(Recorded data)
□ □ □ □
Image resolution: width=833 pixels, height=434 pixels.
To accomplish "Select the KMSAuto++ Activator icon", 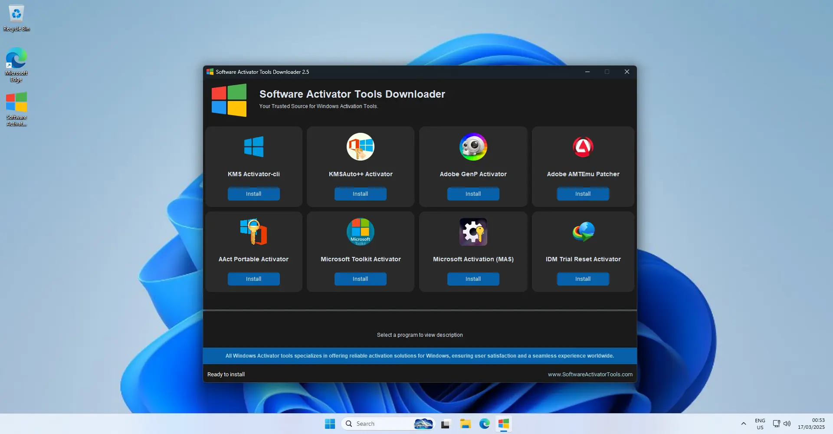I will tap(360, 147).
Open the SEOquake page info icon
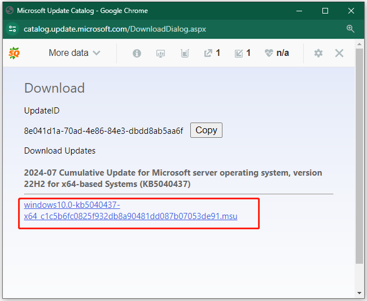This screenshot has width=367, height=301. click(x=137, y=53)
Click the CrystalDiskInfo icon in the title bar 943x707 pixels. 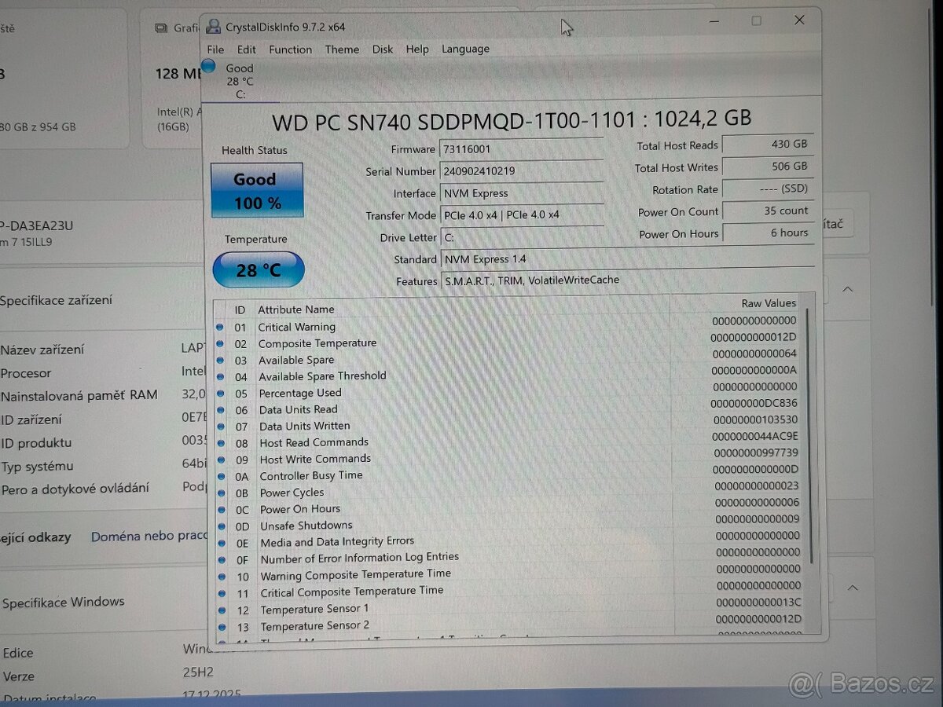pyautogui.click(x=212, y=26)
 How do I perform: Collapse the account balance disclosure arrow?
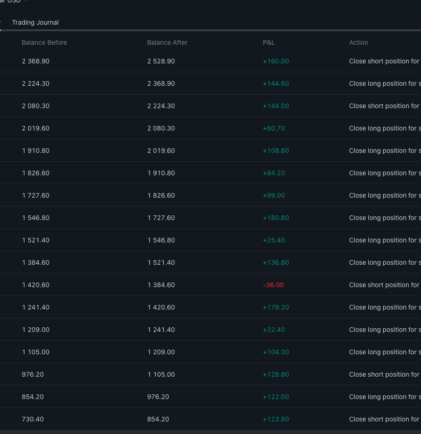25,1
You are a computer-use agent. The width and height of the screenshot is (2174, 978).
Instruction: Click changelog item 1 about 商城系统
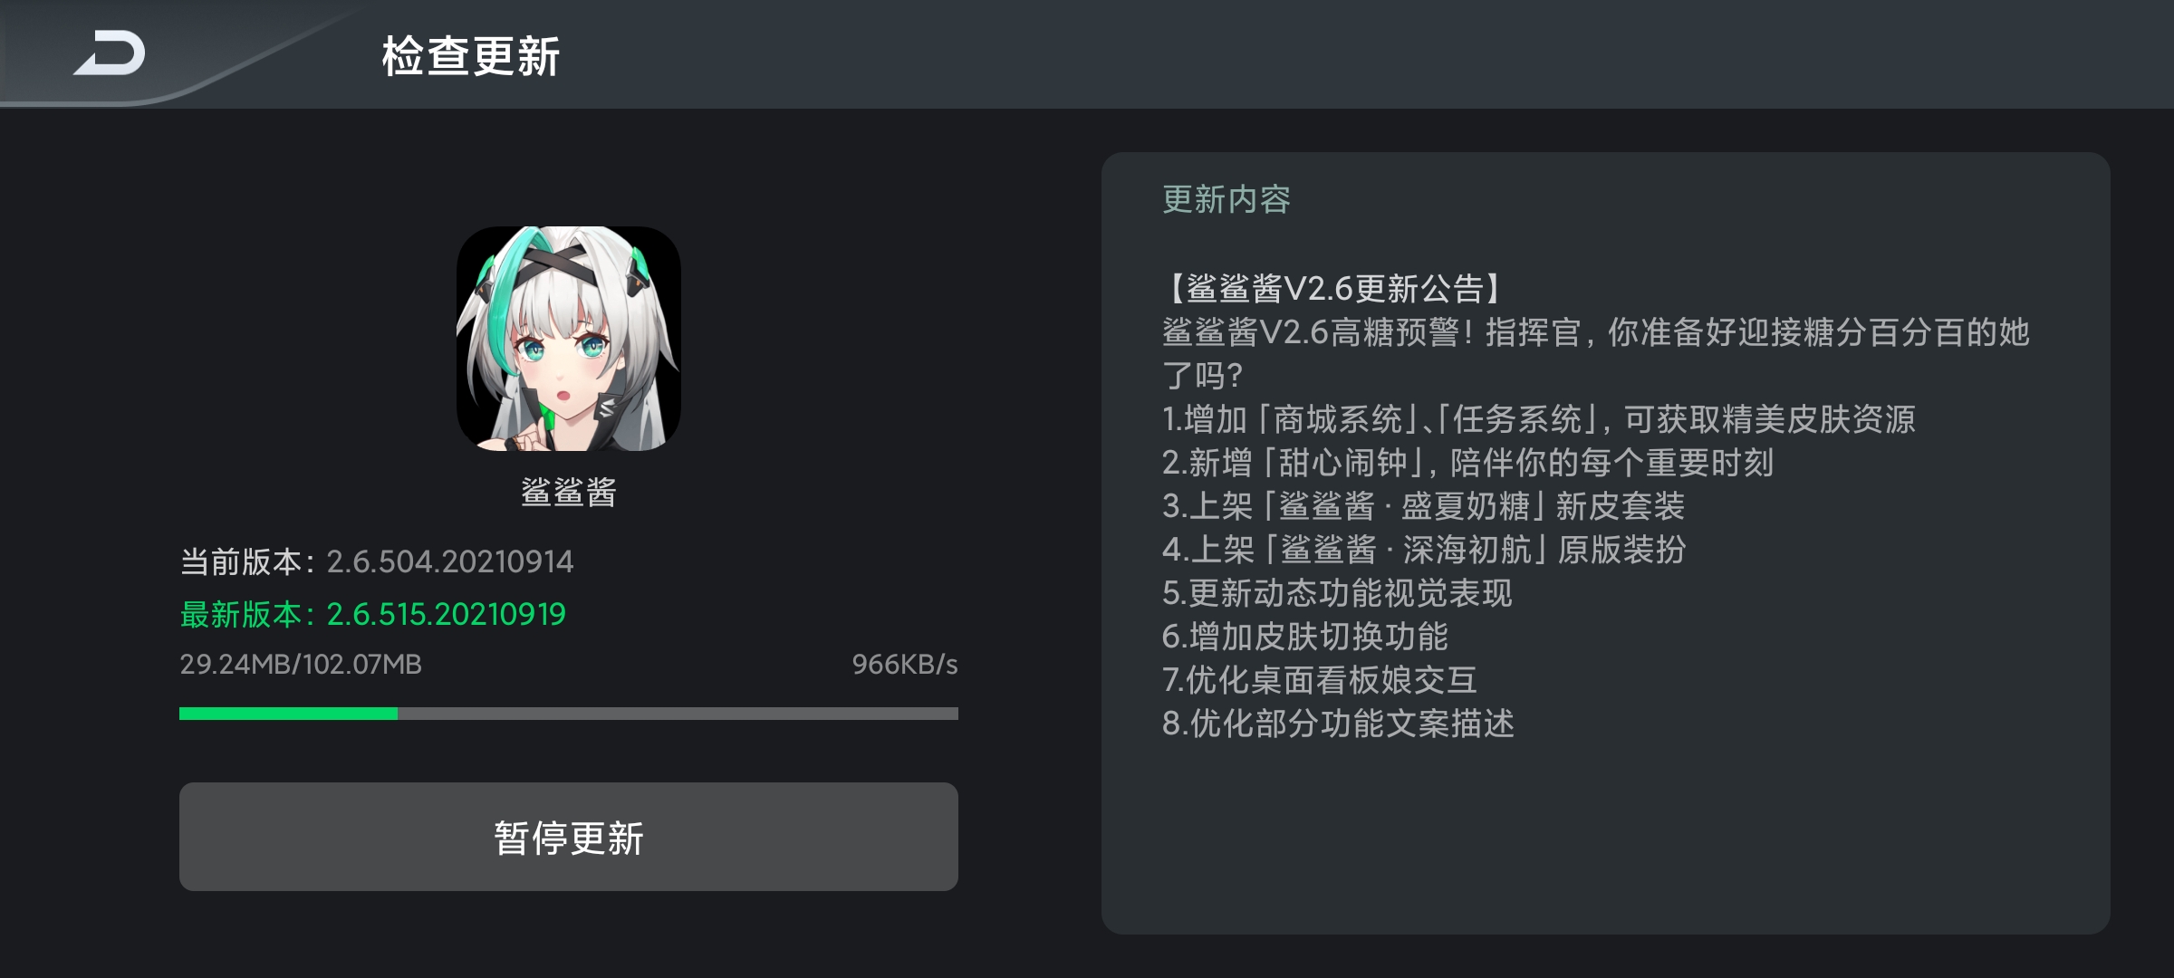(x=1539, y=419)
□ □ □ □
**Set exercise**:
Put the lines into a numbered list, starting with the line that contains "How do I perform: Collapse" and going on through the end of the lines above, with blank lines omitted. Leave the pictures out of the list.

**Full answer**:
1.  How do I perform: Collapse the account balance disclosure arrow?
2. 25,1
3. You are a computer-use agent. The width and height of the screenshot is (2174, 978).
4. Instruction: Click changelog item 1 about 商城系统
5. (x=1539, y=419)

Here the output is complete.